### TASK DETAILS
In the Minitab tutorial excerpt, what drawback of Fisher's exact test is named? Please answer in one sentence.
start TEXT EXCERPT
Suppose we want to collapse a variable from 3 categories to 2 categories (we need to think carefully before doing this, as we don’t want to lose important information). Label column 8 as “Driven After 5 Drinks?” (this title isn’t quite as accurate, but we can’t name two columns the same thing; another option is to use the same column name, but create a new worksheet). Now we’ll recode so this new variable only has the answers “no” or “yes.” From the Data menu select Code>Text to Text. Enter the original variable (Driven After 5 or More Drinks) as the “copy from” column and the new variable (Driven After 5 Drinks?). For the first original value type “not at all” (you must include quotes, because it’s more than one word) and for the new value type “no” (no quotes needed). For the second original value type “once” (no quotes needed, since it’s a single word) and for the new value type “yes” (no quotes needed). For the last new value type “twice or more” (quotes needed) and for the new value type “yes” (no quotes needed). Important note: you must type things in—including capital and lower-case letters—just as they appear in the Minitab column.

 

Now we can analyze the 2x2 table of gender and driven after 5 drinks. Go back to the Cross Tabulation and Chi-Square dialog box. Select Sex as the row variable and Driven After 5 Drinks? as the column variable. Choose the appropriate output from the Chi-Square button. Now click on the Other Stats button, and choose Fisher’s exact test for 2x2 tables. (Truth in advertising, Fisher’s test is based on an exact distribution—the hypergeometric distribution—not an approximate distribution—like the test-of-independence test statistic is based on an approximation from the Chi-Square distribution. So Fisher’s test can be used anytime and is a good check against the Chi-square results. The downside is that it can only be used for 2x2 tables.)

 

Consider the output. Both the Chi-square test and Fisher’s test show P-values of essentially 0. Hence, we have incredibly strong evidence that there is a relationship between these two variables. Now go back to the previous dialog box, de-select all the Chi-square analysis, and select row and column percentages. Clearly, females are much less likely to drive after 5 or more drinks than are males.
end TEXT EXCERPT
start ENTRIES
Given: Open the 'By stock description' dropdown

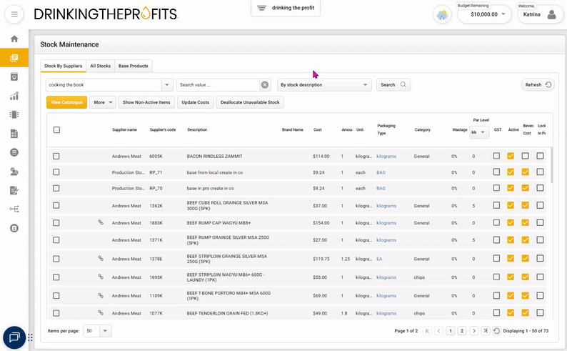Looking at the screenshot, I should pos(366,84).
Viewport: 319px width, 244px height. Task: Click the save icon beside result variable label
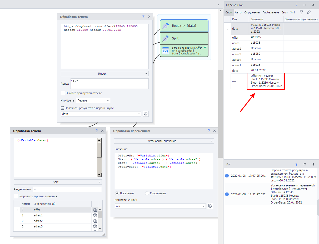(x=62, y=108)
end ENTRIES
start ENTRIES
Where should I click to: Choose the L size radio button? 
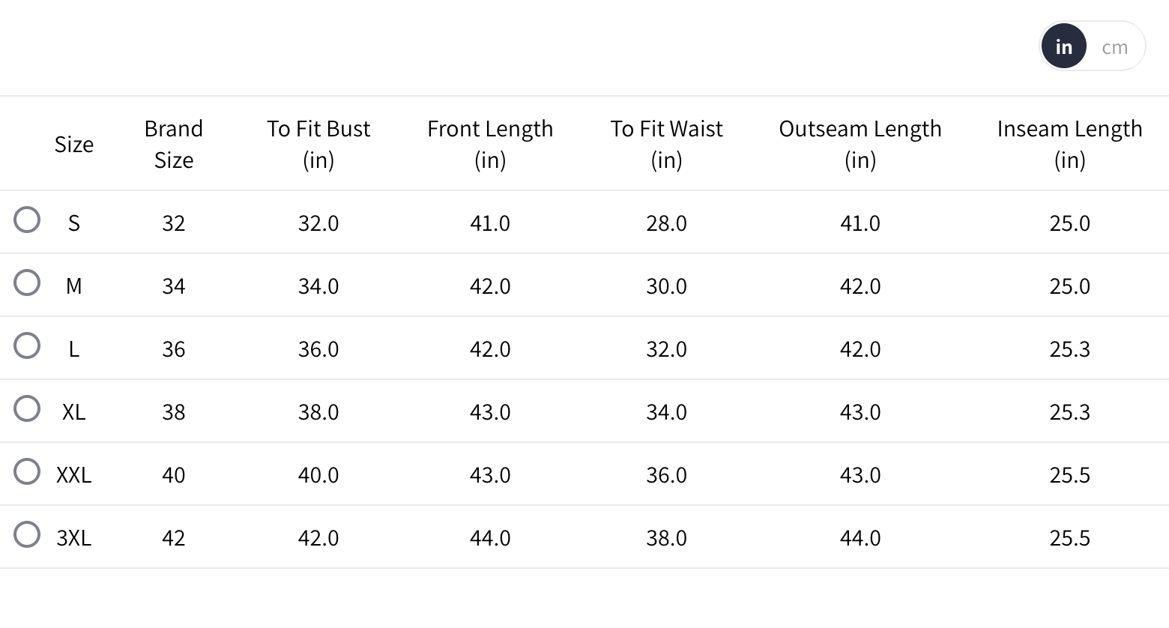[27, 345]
end ENTRIES
### SOLUTION TO THIS PROBLEM
Fisher's exact test can only be used for 2x2 tables.